I see you have small kids. I hear Microsoft is still working on the diaper&potty prediction tool for the S&T. Until they have that perfected, your trip plans will be nearly worthless.

The S&T might be useful if it can help you find the nearest walmart. i dont' know if garmin cn do that


----------



## tdvffjohn (Mar 10, 2005)

When I went cross country 2 years ago, I let the day and time anything took to just happen without worrying about it. I would make a determination sometime during the day as to when I wanted to park for the night and then looked ahead on my maps, campground directories, etc. to decide where to stay. My only priority for my girls was a pool so I called ahead for a vacancy and whether a pool was available.

John


----------



## Sayonara (Jul 23, 2007)

All very good info. Im going to keep it simple and plan for the main stuff and let the rest ride as we go! 
I will order those books. They sound interesting!


----------



## Sayonara (Jul 23, 2007)

Ordered the Drive I-75 and Along Florida Expressways Books. They sound like they will be good to read along the way.


----------



## wolfwood (Sep 19, 2005)

jasonrebecca said:


> On our trip to Yellowstone/Tetons last year I planned our route using what places we were staying at as our daily destination.
> All other stops for food, fuel, etc. were all decided by stopping when we needed to.
> 
> We used AAA's trip planner in conjunction with our Tom Tom.

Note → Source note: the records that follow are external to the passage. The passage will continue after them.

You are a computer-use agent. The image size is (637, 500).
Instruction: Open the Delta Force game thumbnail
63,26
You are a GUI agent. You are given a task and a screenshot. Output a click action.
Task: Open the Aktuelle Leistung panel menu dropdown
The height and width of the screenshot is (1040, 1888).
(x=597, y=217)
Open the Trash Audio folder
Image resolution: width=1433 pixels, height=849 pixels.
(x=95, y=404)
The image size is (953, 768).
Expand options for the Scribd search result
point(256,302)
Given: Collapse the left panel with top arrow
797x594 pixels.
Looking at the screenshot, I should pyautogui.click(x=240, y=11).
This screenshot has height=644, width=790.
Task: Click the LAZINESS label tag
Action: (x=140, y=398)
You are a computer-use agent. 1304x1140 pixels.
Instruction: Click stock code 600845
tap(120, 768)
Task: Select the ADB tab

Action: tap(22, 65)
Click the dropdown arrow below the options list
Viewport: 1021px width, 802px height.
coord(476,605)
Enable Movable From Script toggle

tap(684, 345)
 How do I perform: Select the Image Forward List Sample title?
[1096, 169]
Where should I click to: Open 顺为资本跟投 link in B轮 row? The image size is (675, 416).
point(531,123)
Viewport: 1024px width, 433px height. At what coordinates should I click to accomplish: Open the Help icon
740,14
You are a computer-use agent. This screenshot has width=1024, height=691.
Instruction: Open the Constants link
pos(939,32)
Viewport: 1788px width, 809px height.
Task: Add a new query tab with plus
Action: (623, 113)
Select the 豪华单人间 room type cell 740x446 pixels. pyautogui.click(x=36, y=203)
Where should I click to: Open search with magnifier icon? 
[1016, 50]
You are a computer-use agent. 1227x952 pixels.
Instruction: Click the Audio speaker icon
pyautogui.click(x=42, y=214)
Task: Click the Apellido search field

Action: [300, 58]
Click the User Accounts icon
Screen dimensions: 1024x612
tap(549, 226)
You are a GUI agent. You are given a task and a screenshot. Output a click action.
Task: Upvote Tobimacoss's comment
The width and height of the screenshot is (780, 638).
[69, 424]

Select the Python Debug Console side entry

Us, too. Although I'm afraid TomTom never got to play. Along with AAA's trip planner, we relied on that old-fashioned paper thing called "a map"


----------



## johnp (Mar 15, 2004)

I have the 06 version of Streets and trips and use it on the laptop to plot trips and find places but I don't have a gps receiver for it. I have a trusty old Magellan 760 the I argue with on trips sometimes just like in the movie RV(its even the same model). two words DC and propane just turn off the GPS.

John


----------



## johnp (Mar 15, 2004)

wolfwood said:


> On our trip to Yellowstone/Tetons last year I planned our route using what places we were staying at as our daily destination.
> All other stops for food, fuel, etc. were all decided by stopping when we needed to.
> 
> We used AAA's trip planner in conjunction with our Tom Tom.


Us, too. Although I'm afraid TomTom never got to play. Along with AAA's trip planner, we relied on that old-fashioned paper thing called "a map"








[/quote]

A MAP what the heck is that









John


----------



## Sayonara (Jul 23, 2007)

I remember unfolding the trip tics on our travels out west each year as a kid. I was really surprised that they still do those for you at the offices.


----------



## Nathan (Jan 2, 2007)

johnp2000 said:


> On our trip to Yellowstone/Tetons last year I planned our route using what places we were staying at as our daily destination.
> All other stops for food, fuel, etc. were all decided by stopping when we needed to.
> 
> We used AAA's trip planner in conjunction with our Tom Tom.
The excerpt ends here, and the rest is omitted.